PROVIDED TEXT:
According to the metallographic analyses reported in Figure 4, the graphite nodules have been classified as VI—6/7 [52], and the matrix has been shown to be pearlitic for the 60% and ferritic for the 40%. The Brinell hardness [53] has resulted in a range of 220–230 HBW. A link between the matrix microstructure along with the graphite nodule characteristics and the fatigue strength of a nodular cast iron can be established thanks to the Murakami approach [54]. Accordingly, the fatigue limit can be estimated on the basis of the Vickers hardness of the matrix (HV_matrix) and the $\sqrt{\mathrm{a}\mathrm{r}\mathrm{e}\mathrm{a}}$ parameter, defined as the maximum size of the graphite nodules evaluated with the extreme value statistics.

The main results of the static tensile tests [55] and strain-controlled fatigue tests [56] conducted at room temperature in Ref. [51] have been summarised in

Table 1. Static tensile and strain-controlled fatigue properties of EN-GJS-500-7 as derived in [51].

	Static Tensile Curve							Stabilised Cyclic Curve
Material	E	σp0.2	σR	A	Z	K	n	K′	n′
	[MPa]	[MPa]	[MPa]	[%]	[%]	[MPa]	[/]	[MPa]	[/]
EN-GJS-500-7	170,400	360	608	9.25	8.75	902	0.157	927.6	0.123

. Dealing with the static tensile curve, Table 1 reports: the modulus of elasticity (E), the proof stress (σ_p0.2), the tensile strength (σ_R), the elongation after fracture (A%), and the reduction of area (Z%) as well as the Ramberg-Osgood parameters, i.e., the strength coefficient (K) and the strain hardening exponent (n). Table 1 also includes the parameters of the stabilised cyclic curve (SCC), as derived from strain-controlled fatigue tests: the cyclic strength coefficient (K′) and the cyclic strain hardening exponent (n′).

3.3. Constant Amplitude, Load-Controlled Fatigue Testing: Parameters and Specimens’ Geometry

Constant amplitude, load-controlled axial fatigue tests have been conducted on cylindrical specimens extracted from the axle’s trumpet shown in [51] and made of EN-GJS-500-7 nodular cast iron. Both plain (Figure 5a) and notched specimens (Figure 5b,c) have been tested in order to investigate the fatigue notch effect. In more detail, a notch having an opening angle 2α = 90° and a notch tip radius ρ = 0.1 mm (sharp V-notch, Figure 5b) or ρ = 0.8 mm (blunt notch, Figure 5c) has been introduced in the cylindrical specimens to reproduce the geometrical features typical of the axle’s trumpet.

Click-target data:
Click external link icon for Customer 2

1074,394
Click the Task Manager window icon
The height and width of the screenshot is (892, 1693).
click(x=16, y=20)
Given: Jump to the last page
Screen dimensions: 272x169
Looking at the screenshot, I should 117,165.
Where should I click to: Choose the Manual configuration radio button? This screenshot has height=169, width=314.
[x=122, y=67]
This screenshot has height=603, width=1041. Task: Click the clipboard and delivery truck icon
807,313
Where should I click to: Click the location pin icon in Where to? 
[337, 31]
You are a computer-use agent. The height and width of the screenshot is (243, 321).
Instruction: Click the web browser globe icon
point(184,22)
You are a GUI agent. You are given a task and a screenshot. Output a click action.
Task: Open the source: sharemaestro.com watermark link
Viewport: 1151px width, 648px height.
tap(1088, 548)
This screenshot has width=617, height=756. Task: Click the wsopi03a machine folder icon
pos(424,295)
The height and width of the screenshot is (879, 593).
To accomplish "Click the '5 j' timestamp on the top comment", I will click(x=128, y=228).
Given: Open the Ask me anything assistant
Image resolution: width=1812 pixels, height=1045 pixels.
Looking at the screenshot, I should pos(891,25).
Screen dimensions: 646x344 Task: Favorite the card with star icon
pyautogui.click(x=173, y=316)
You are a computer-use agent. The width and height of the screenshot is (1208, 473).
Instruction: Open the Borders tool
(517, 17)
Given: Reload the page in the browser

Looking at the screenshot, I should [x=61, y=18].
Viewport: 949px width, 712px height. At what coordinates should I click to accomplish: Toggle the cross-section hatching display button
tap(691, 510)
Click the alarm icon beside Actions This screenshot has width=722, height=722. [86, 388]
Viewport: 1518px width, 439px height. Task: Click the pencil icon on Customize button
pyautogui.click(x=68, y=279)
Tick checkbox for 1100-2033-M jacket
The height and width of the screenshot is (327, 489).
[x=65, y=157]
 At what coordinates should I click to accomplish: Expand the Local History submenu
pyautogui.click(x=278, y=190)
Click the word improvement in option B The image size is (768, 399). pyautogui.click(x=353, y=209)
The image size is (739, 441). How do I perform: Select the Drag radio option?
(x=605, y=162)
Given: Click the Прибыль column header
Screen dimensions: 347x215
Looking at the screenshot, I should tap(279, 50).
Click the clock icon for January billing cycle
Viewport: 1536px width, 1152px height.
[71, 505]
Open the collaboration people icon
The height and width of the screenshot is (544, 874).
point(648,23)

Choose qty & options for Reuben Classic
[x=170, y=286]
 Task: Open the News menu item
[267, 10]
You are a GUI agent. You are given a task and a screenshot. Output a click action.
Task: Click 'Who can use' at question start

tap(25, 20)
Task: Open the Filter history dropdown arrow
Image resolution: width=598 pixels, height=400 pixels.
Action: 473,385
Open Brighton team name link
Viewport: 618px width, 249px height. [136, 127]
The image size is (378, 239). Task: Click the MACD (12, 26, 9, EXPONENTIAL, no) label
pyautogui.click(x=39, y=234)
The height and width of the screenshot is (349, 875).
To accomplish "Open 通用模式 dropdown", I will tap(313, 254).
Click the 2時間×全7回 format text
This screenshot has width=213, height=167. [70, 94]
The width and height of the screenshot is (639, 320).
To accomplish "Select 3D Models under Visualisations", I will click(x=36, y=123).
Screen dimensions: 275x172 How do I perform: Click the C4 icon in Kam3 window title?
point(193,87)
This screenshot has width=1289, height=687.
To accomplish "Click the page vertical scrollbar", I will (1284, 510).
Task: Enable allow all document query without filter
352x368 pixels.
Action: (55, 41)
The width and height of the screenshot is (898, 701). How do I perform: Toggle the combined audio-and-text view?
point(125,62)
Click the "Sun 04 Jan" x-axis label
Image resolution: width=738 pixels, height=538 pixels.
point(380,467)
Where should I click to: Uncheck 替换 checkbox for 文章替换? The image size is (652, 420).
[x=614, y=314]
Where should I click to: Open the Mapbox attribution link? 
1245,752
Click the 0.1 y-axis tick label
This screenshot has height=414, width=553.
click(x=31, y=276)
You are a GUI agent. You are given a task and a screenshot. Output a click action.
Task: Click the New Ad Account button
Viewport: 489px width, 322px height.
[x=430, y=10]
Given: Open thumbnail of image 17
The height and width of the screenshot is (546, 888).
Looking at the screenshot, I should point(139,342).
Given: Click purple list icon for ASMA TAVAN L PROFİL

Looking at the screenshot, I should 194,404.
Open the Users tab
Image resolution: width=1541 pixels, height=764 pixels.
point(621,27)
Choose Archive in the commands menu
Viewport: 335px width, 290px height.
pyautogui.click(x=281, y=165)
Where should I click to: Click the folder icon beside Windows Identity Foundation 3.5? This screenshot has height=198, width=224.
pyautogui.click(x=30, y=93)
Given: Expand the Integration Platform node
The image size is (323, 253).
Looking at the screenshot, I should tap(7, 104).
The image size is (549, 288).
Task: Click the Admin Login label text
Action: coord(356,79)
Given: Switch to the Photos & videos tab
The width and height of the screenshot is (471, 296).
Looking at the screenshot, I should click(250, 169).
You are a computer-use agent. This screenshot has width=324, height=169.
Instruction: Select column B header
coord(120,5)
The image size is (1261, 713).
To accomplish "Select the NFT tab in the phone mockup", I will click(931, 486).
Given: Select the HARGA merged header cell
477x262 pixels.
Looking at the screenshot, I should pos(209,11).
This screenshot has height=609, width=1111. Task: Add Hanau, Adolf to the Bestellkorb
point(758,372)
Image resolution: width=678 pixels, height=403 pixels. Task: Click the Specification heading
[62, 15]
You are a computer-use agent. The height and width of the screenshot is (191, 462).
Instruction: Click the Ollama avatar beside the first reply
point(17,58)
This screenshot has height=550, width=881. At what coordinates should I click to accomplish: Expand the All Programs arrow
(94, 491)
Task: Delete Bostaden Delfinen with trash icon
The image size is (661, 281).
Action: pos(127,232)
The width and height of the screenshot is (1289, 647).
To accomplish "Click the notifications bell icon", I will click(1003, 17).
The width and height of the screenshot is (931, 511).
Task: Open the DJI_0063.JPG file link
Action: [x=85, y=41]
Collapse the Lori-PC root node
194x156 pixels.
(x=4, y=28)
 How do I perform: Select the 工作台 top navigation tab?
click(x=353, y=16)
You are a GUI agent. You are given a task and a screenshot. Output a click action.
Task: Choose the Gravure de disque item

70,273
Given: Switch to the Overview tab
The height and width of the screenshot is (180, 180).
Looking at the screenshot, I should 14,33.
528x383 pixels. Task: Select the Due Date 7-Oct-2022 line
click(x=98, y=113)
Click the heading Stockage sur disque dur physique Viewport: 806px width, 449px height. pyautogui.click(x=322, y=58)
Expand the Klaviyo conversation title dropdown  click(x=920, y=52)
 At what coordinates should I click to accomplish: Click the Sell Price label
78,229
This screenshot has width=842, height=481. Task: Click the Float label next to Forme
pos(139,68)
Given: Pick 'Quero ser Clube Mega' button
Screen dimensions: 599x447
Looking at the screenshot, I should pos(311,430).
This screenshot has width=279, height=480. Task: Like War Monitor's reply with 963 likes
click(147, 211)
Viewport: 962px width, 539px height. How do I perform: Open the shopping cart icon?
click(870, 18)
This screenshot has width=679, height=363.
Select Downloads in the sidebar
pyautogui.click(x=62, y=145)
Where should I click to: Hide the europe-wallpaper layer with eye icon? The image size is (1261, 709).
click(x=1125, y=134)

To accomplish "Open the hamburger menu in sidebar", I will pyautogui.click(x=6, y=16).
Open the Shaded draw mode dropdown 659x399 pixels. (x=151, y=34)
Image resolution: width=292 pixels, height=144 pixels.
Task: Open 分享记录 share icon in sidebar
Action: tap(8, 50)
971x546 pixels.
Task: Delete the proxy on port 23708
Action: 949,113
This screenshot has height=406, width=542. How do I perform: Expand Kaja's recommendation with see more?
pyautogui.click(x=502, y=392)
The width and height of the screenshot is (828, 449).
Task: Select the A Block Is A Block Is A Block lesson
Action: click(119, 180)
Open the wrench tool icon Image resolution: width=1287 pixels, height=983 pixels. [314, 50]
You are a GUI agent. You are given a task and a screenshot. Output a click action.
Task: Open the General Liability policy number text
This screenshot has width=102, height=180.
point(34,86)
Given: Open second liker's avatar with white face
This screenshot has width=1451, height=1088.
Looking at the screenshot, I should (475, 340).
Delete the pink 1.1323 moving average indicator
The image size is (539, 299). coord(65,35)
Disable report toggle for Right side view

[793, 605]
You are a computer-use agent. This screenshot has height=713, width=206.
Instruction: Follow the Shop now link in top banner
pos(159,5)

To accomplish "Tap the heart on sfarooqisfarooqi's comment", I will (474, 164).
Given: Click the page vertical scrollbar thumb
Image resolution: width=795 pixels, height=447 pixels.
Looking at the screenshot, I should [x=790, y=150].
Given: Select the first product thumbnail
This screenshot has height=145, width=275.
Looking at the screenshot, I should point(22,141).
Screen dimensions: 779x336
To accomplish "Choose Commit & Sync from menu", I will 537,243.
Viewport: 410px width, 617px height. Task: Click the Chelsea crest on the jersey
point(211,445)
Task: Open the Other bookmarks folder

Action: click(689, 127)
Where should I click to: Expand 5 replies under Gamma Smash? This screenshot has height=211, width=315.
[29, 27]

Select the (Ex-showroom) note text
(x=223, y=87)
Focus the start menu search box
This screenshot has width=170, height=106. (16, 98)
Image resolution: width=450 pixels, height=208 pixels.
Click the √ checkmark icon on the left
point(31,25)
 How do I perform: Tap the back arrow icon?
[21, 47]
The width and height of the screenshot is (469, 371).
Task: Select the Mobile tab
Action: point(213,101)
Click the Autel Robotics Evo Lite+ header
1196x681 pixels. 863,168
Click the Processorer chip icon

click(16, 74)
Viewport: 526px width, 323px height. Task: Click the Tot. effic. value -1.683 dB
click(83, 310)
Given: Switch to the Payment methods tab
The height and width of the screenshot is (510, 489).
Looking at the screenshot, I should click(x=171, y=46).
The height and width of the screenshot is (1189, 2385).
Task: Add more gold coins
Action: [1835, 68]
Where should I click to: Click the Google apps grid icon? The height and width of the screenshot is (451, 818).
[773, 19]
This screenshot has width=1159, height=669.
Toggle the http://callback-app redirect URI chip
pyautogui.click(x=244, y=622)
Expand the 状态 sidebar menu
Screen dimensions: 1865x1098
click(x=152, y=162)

TASK SET:
[1] According to the cast iron fatigue text, which quantities does Table 1 report for the static tensile curve?
[2] In the cast iron fatigue text, what range did the Brinell hardness fall in?
[3] Reproduce the cast iron fatigue text starting with "Table 1. Static" and going on through "hardening exponent (n′).".
Work only from the cast iron fatigue text, not the listing.

ANSWERS TO THE EXERCISES:
[1]
- Modulus of elasticity (E)
- Proof stress (σ_p0.2)
- Tensile strength (σ_R)
- Elongation after fracture (A%)
- Reduction of area (Z%)
- Strength coefficient (K)
- Strain hardening exponent (n)

[2] 220–230 HBW.

[3]
Table 1. Static tensile and strain-controlled fatigue properties of EN-GJS-500-7 as derived in [51].

	Static Tensile Curve							Stabilised Cyclic Curve
Material	E	σp0.2	σR	A	Z	K	n	K′	n′
	[MPa]	[MPa]	[MPa]	[%]	[%]	[MPa]	[/]	[MPa]	[/]
EN-GJS-500-7	170,400	360	608	9.25	8.75	902	0.157	927.6	0.123

. Dealing with the static tensile curve, Table 1 reports: the modulus of elasticity (E), the proof stress (σ_p0.2), the tensile strength (σ_R), the elongation after fracture (A%), and the reduction of area (Z%) as well as the Ramberg-Osgood parameters, i.e., the strength coefficient (K) and the strain hardening exponent (n). Table 1 also includes the parameters of the stabilised cyclic curve (SCC), as derived from strain-controlled fatigue tests: the cyclic strength coefficient (K′) and the cyclic strain hardening exponent (n′).